* Problem *
Your reply should be one number: how many lines of the records below contain the string "height".

++++ Material provided ++++

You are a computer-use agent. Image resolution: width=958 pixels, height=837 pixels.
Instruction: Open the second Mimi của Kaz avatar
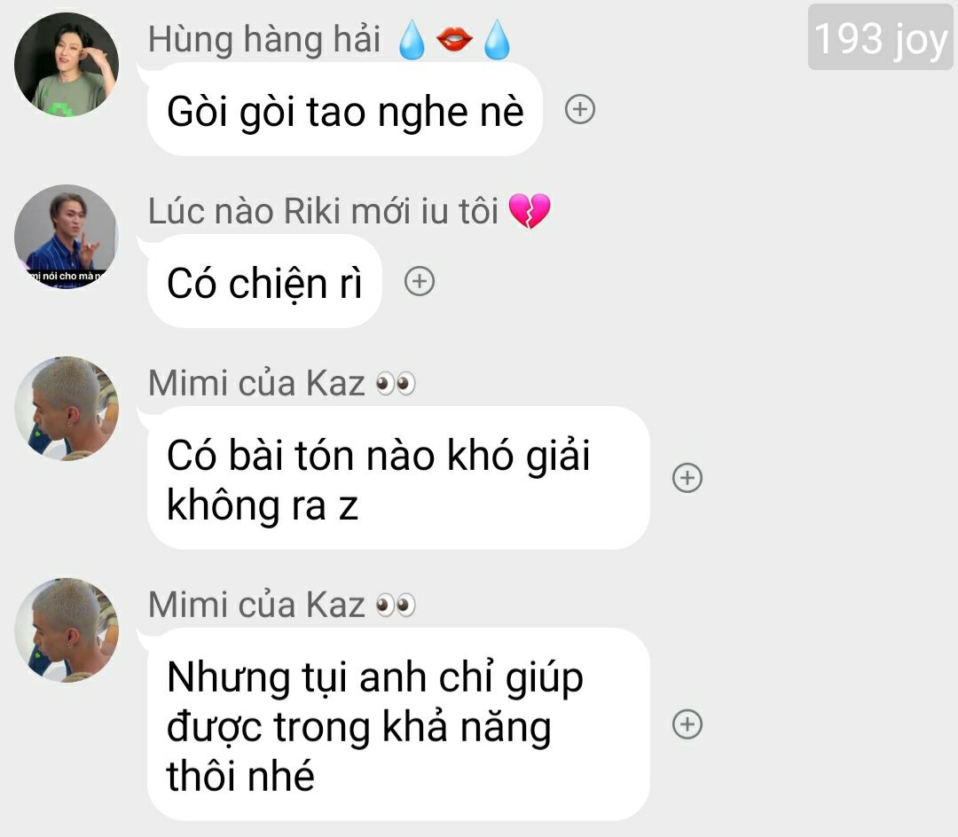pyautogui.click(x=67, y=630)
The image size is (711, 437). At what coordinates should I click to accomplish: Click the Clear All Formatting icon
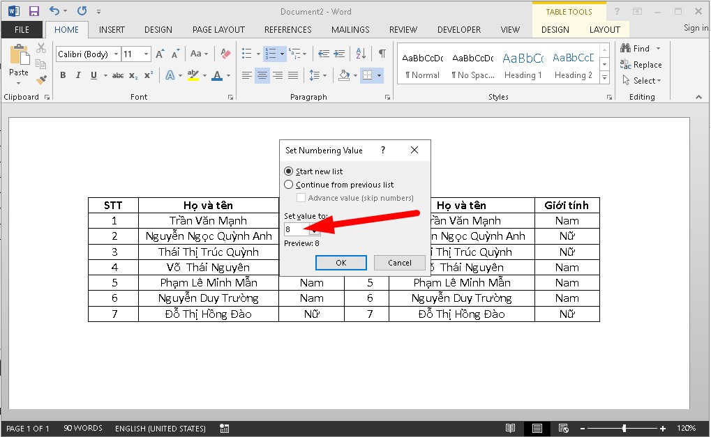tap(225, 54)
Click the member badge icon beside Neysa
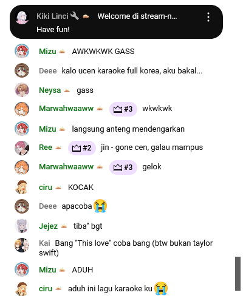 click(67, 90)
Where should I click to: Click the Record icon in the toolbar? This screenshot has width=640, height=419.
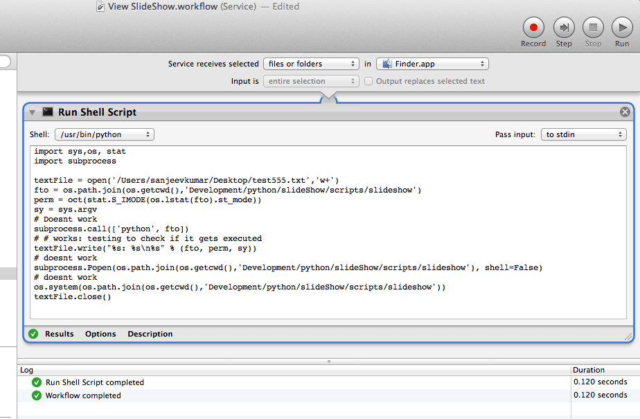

++++

* Response *
2